Promus à cette époque, les premiers généraux bulgares étaient des hommes de quarante ans. Toute la seconde moitié de leur carrière s’étendait devant eux ; ils pouvaient encore faire l’apprentissage du généralat, comme ils avaient fait celui de leurs précédens grades, et rendre ensuite à l’armée d’autant plus de services qu’ils disposeraient de plus de vigueur physique et d’activité d’esprit.


Il est caractéristique de trouver aujourd’hui à leur tête un representative man, dont la carrière heureuse enveloppe, accompagne et résume toute l’évolution accomplie par l’armée bulgare dans l’étendue de sa génération. Le général Michel Savof est né en 1857 à Haskovo. Cette obscure bourgade turque ne soupçonnait pas alors qu’elle serait, vingt ans après, ville frontière d’une Roumélie autonome, et qu’elle s’épanouirait en 1913 au centre d’une Grande-Bulgarie, dont l’existence serait justement due à la victoire de Michel Savof. Son glorieux enfant est élève à l’école militaire de Sofia en 1878 ; lieutenant en 1879 dans l’artillerie de la milice rouméliote (une demi-batterie !) ; élève à l’académie d’état-major Nicolas en 1881. Il n’a eu que le temps de faire un voyage d’études en Europe, quand surviennent la révolution de Philippopoli, puis les hostilités serbo-bulgares. Capitaine, il fait fonctions de sous-chef d’état-major général pendant la guerre et se trouve officier supérieur au lendemain de Slivnitza.

> **Données sources**:

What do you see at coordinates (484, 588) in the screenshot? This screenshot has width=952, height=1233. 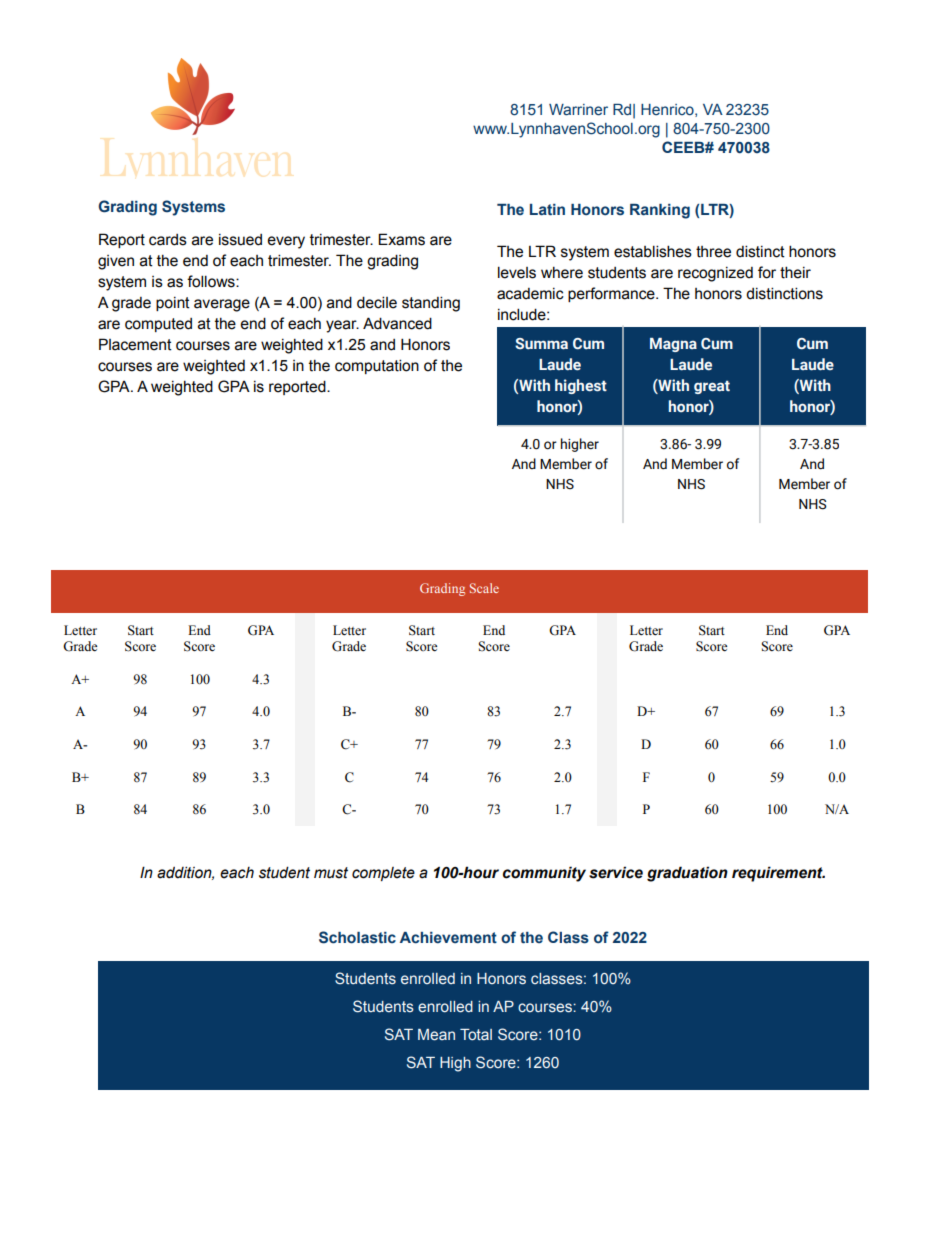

> **Exercice**: Citez intégralement le texte sur les premiers généraux bulgares, sans y apporter la moindre modification.

> **Corrigé**:
Promus à cette époque, les premiers généraux bulgares étaient des hommes de quarante ans. Toute la seconde moitié de leur carrière s’étendait devant eux ; ils pouvaient encore faire l’apprentissage du généralat, comme ils avaient fait celui de leurs précédens grades, et rendre ensuite à l’armée d’autant plus de services qu’ils disposeraient de plus de vigueur physique et d’activité d’esprit.


Il est caractéristique de trouver aujourd’hui à leur tête un representative man, dont la carrière heureuse enveloppe, accompagne et résume toute l’évolution accomplie par l’armée bulgare dans l’étendue de sa génération. Le général Michel Savof est né en 1857 à Haskovo. Cette obscure bourgade turque ne soupçonnait pas alors qu’elle serait, vingt ans après, ville frontière d’une Roumélie autonome, et qu’elle s’épanouirait en 1913 au centre d’une Grande-Bulgarie, dont l’existence serait justement due à la victoire de Michel Savof. Son glorieux enfant est élève à l’école militaire de Sofia en 1878 ; lieutenant en 1879 dans l’artillerie de la milice rouméliote (une demi-batterie !) ; élève à l’académie d’état-major Nicolas en 1881. Il n’a eu que le temps de faire un voyage d’études en Europe, quand surviennent la révolution de Philippopoli, puis les hostilités serbo-bulgares. Capitaine, il fait fonctions de sous-chef d’état-major général pendant la guerre et se trouve officier supérieur au lendemain de Slivnitza.